Jewish Human Rights Watch (JHRW) asked for a ruling that the councils, in passing the boycott resolutions, breached equality law duties and failed to have regard "to the need to eliminate discrimination and harassment of Jewish people", or the need to foster good relations between Jewish and non-Jewish people.

Lawyers for Leicester City Council, Swansea City Council and Gwynedd Council said the case was "misconceived" and had been brought because JHRW "wants to stop local authorities debating Israel's actions".

In London on Tuesday, Lord Justice Simon and Mr Justice Flaux dismissed the claims, saying they failed in relation to each of the councils on an analysis of the facts and the applicable legal principles.

A number of councils across the country began boycotting Israeli goods in around 2009 in response to Israel's invasion of Gaza.

Lawyers for the three authorities stressed that the boycotts under challenge were in reality not affecting the procurement of goods and services and were no more than "symbolic expressions of concern" over Israeli actions, including the continuing blockade of Gaza and the illegal appropriation of land in the West Bank.

Counsel Andrew Sharland said the members were exercising their right to freedom of expression protected by both the common law and Article 10 of the European Convention on Human Rights.

But lawyers for JHRW, set up by Jewish and non-Jewish professionals to combat anti-Semitism in the UK, argued the boycott resolutions represented unlawful policies that breached the Local Government Act 1988 and the Equality Act 2010.

Their counsel, Robert Palmer, said the case was not about freedom of expression or "the lawfulness or otherwise - or even the moral rights and wrongs - of any Israeli action in the West Bank, Gaza, or East Jerusalem as the case may be".

It was about the lawfulness of the way the councils in the case were discharging their local authority functions "and the failure of these local authorities to have due regard to the impact of their actions upon the Jewish community".

In their ruling, the judges said: "The evidence is clear: the council resolutions did not override, or even affect, the lawful exercise of its public functions in relation to public supply or works contracts, and no contracts or potential contracts were affected by the resolutions."

Swansea Council leader Rob Stewart described the court's ruling as a victory for free speech.

He said: "We have stressed throughout this process - and we do so again today - that the Notice of Motion of June 17 2010 was not and has never been anti-Semitic or an attack on Jewish people.
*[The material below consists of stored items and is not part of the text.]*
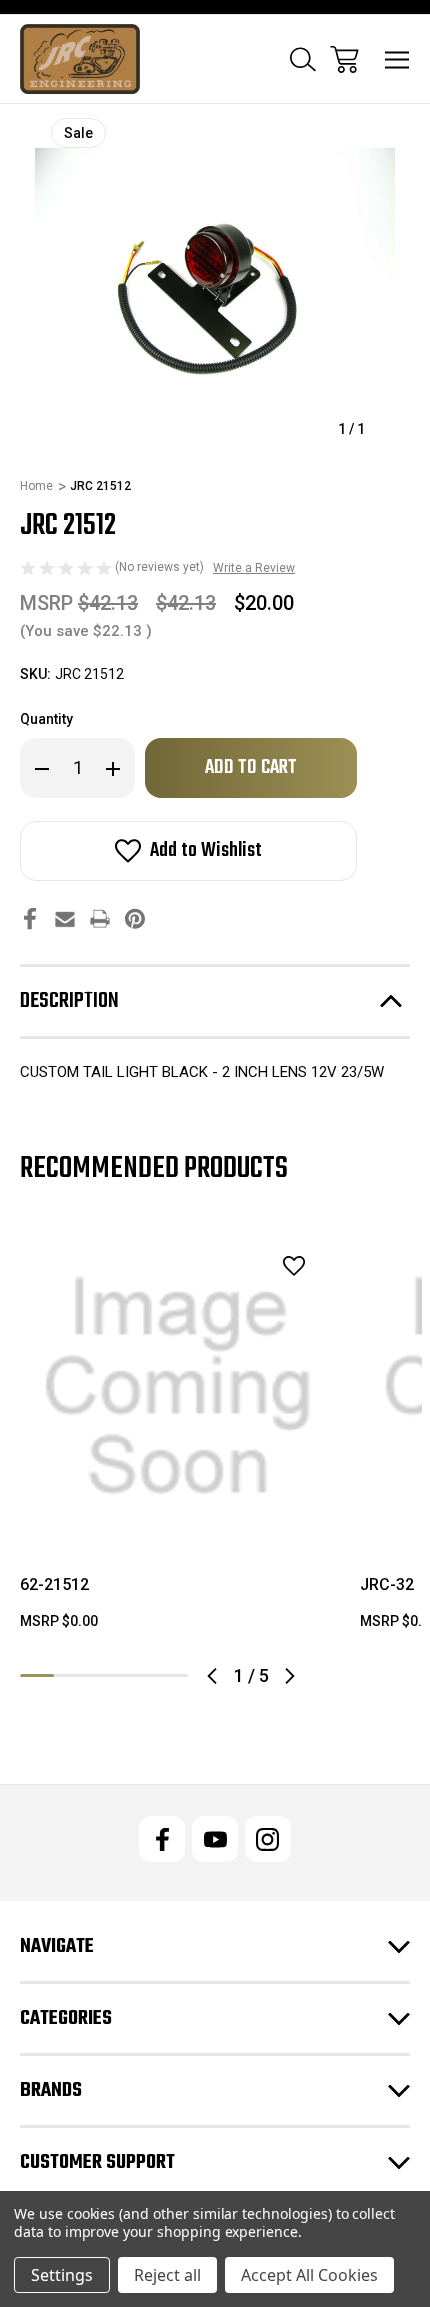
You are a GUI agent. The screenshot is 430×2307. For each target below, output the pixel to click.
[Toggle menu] (397, 59)
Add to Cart (178, 1519)
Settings (62, 2275)
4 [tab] (138, 1675)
That was never our intention.

"The council has never boycotted Israeli goods and has no intention of doing so.

"It was a difficult decision to go to court on this matter.

"However, given that this was an issue about the democratic rights of councillors to speak on matters of public interest, we believed there was no other option than to defend that fundamental right in court.

"As part of the court's judgment, costs have been awarded to the council and, on behalf of the council tax payers of Swansea, we will now be seeking to recover them from the applicants."